What I have is years worth of data. The data obviously changes year to year, so whilst I want the month of year variable considered, it must also be in relation to how the previous month compared to the previous month a year ago (or some other way eg deviation of month from annual mean?).

From a statistical perspective, how would I assess what type of distribution the data falls into, and how would I handle the sample to be used (sample size/the different variables)?
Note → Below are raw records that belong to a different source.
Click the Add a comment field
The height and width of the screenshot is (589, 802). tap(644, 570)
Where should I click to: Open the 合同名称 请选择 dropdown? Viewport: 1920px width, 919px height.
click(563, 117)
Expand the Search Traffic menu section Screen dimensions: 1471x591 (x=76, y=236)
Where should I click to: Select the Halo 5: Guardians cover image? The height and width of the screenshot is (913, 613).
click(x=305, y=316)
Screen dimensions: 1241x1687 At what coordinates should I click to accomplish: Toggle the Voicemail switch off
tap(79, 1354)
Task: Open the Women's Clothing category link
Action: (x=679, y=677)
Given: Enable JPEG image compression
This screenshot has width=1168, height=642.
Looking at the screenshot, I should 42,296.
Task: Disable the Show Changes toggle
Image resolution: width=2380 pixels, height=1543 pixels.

Would really appreciate your help.

The purpose of analysis is for improved aircraft fuel management – currently a simple average taxy time of the previous month (by flight number) is used.

Thanks,

Basil

 

[EnumaElish]

What you want to do is to run a regression with taxiing duration on the left hand side and all other variables that may affect that duration on the right hand side. Since you don't really care about a "theory" that explains that relationship (am I correct that what you are really looking for is an empirical relationship?) I would start with "the kitchen sink" on the right hand side. That is, put in every conceivable variable on the right hand side and maximize the R-squared, and/or the total F statistic for overall significance; i.e., maximize "equation significance" as opposed to "individual variable significance" (measured by individual t-statistic values). And, you want to start with the Ordinary Least Squares regression technique -- you can always refine it (graduate to more complex techniques if needed) further down the road.

 

[iambasil]

Thank you so much for the response.

Sorry for being naive on this, but I don't quite understand what you mean by 'on the right' - are there any examples on the web of something similar being done?

Basil

 

[EnumaElish]

Check this out. In a simple (single x) regression equation y = a + b x + u, y is the dependent or explained variable "on the left," and x is the independent or explanatory variable "on the right."

"a" and "b" are model coefficients (parameters) to be estimated; "u" is the error term.

A multiple regression equation has multiple variables on the right: y = a + b₁x₁ + ... + b_kx_k + u.

For example, x₁ may be departure station, x₂ may be time of day, x₃ may be type of equipment (somehow numericized, e.g. large = 1, small = 0 and then x₄ might be coded jet = 1, prop = 0, etc.), x₅ may be month of the year, and x₆ might be "the number of pizza slices served in the airport pizzeria during the flight day."